Meteor is the next generation of Beyond Visual Range Air-to-Air Missile (BVRAAM) system designed to revolutionize air-to-air combat in the 21st Century. The weapon brings together six nations with a common need to defeat the threats of today as well as the future emerging ones developed by MBDA. Guided by an advanced active radar seeker, Meteor provides all weather capability to engage a wide variety of targets from agile fast jets to small Unmanned Aerial Vehicles and cruise missiles.
Scalp, a long-range air-to-ground cruise missile with a range in excess of 300 km, also gives the IAF an edge over its adversaries.SCALP is the air-launched low-observable long-range, conventionally armed, deep strike weapon, designed to meet the demanding requirements of pre-planned attacks against high value fixed or stationary targets.
SCALP is able to be operated in extreme conditions, the weapon offers operators a highly flexible, deep-strike capability based around a sophisticated mission planning system. According to MBDA officials, SCALP can be integrated into both upgraded Mirage-2000 and Rafale fighter jets.

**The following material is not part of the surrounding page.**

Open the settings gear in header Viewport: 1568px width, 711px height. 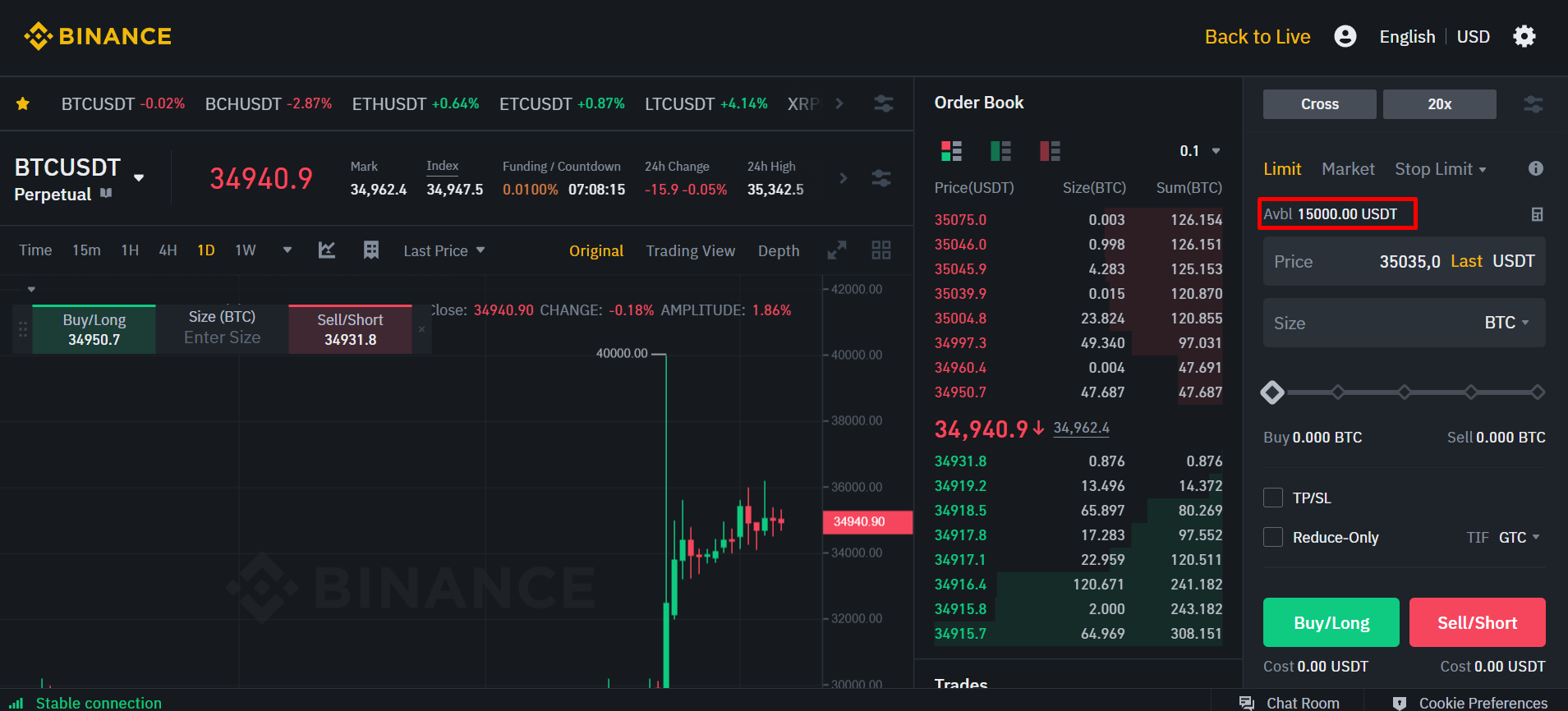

Top 10 Reasons why India Choose Dassault Rafale Over Eurofighter Typoon and Other fighters
- Rafale has a better availability rate when compared to the Typhoon , and this makes a huge difference in a war.
- Rafale has a better integrated electronic warfare and countermeasures suite which can jam most existing air defence systems.
- Rafale has 5 hardpoints which can each carry loads greater than 1200 kg Total 15 hardpoints for 9000 kg of external stores.
- Total 6 AAMs, 6 Bombs and 3×2000 litre external fuel tanks in max configuration mode. Better than typhoon.
- Single country makes it which makes ToT easier. Unlike Typhoon which is made by a consortium of 4 nations.
- Rafale has an AESA radar which is operational.
- IAF has good opinion about Dassault and they are comfortable with their products.
- Many weapons of Rafale and Mirage 2000 can be used interchangeably.
- Rafale has existing carrier variants
- Russia has agreed to sync their Anti-Radiation missile Kh-31PD with the Rafale which will make it more potent.)